A variable declared in the test condition of a while
or until
statement is visible only in the block or blocks governed by that test. It is not part of the surrounding scope. For example:
while (my $line = <STDIN>) { $line = lc $line; } continue { print $line; # still visible } # $line now out of scope here
Here the scope of
$line
extends from its declaration in the control expression throughout the rest of the loop construct, including the continue
block, but not beyond. If you want the scope to extend further, declare the variable before the loop.
for Loops
The three-part for
loop has three semicolon-separated expressions within its parentheses. These expressions function respectively as the initialization, the condition, and the re-initialization expressions of the loop. All three expressions are optional (but not the semicolons); if omitted, the condition is always true. Thus, the three-part for
loop can be defined in terms of the corresponding while
loop. This:
LABEL: for (my $i = 1; $i <= 10; $i++) { ... }
is like this:
{ my $i = 1; LABEL: while ($i <= 10) { ... } continue { $i++; } }
except that there's not really an outer block. (We just put one there to show how the scope of the
my
is limited.)
If you want to iterate through two variables simultaneously, just separate the parallel expressions with commas:
for ($i = 0, $bit = 0; $i < 32; $i++, $bit <<= 1) { print "Bit $i is set\n" if $mask & $bit; } # the values in $i and $bit persist past the loop
Or declare those variables to be visible only inside the for
loop:
for (my ($i, $bit) = (0, 1); $i < 32; $i++, $bit <<= 1) { print "Bit $i is set\n" if $mask & $bit; } # loop's versions of $i and $bit now out of scope
Besides the normal looping through array indices,
for
can lend itself to many other interesting applications. It doesn't even need an explicit loop variable. Here's one example that avoids the problem you get when you explicitly test for end-of-file on an interactive file descriptor, causing your program to appear to hang.

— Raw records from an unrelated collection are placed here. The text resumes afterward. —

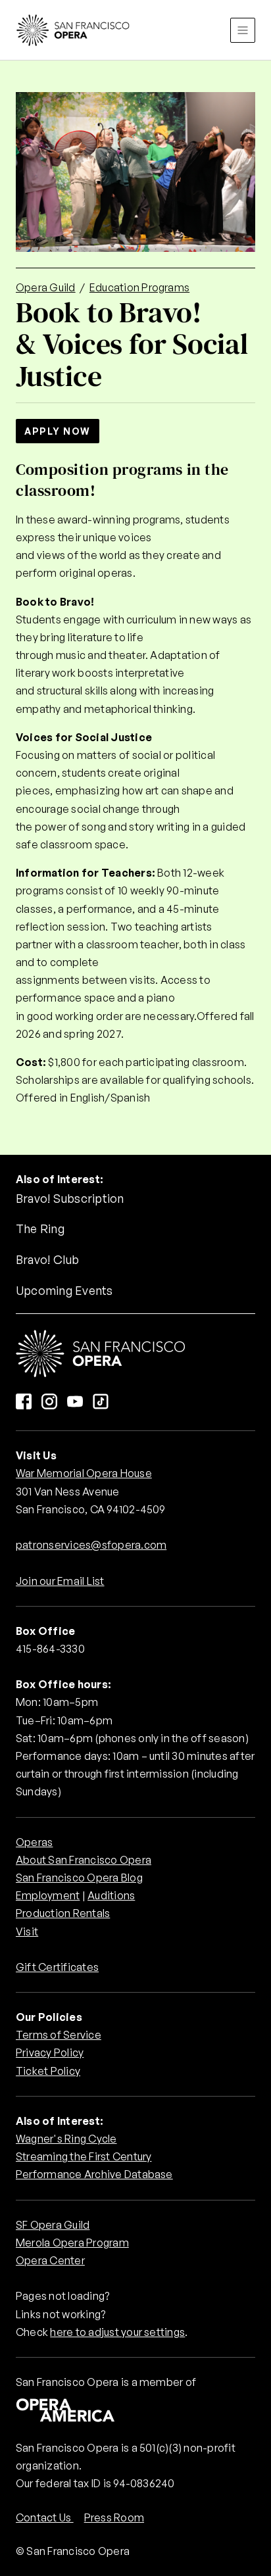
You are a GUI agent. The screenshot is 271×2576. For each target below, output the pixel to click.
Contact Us (45, 2517)
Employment (48, 1895)
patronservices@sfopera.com (91, 1544)
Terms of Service (58, 2034)
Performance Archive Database (94, 2174)
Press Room (114, 2517)
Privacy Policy (50, 2052)
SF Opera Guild (52, 2224)
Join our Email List (60, 1581)
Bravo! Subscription (70, 1198)
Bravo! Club (48, 1259)
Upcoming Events (64, 1290)
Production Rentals (63, 1913)
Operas (34, 1842)
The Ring (40, 1228)
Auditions (111, 1895)
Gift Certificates (57, 1967)
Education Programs (139, 287)
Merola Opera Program (72, 2242)
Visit (27, 1931)
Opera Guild (46, 287)
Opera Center (50, 2260)
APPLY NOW (57, 431)
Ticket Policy (48, 2071)
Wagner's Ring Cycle (66, 2138)
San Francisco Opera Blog (79, 1877)
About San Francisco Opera (83, 1859)
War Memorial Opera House (84, 1473)
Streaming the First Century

$on_a_tty = -t STDIN && -t STDOUT; sub prompt { print "yes? " if $on_a_tty } for ( prompt(); <STDIN>; prompt() ) { # do something }
Another traditional application for the three-part for
loop results from the fact that all three expressions are optional, and the default condition is true. If you leave out all three expressions, you have written an infinite loop:
for (;;) { ... }
This is the same as writing:
while (1) { ... }
If the notion of infinite loops bothers you, we should point out that you can always fall out of the loop at any point with an explicit loop-control operator such as last
. Of course, if you're writing the code to control a cruise missile, you may not actually need an explicit loop exit. The loop will be terminated automatically at the appropriate moment.[3]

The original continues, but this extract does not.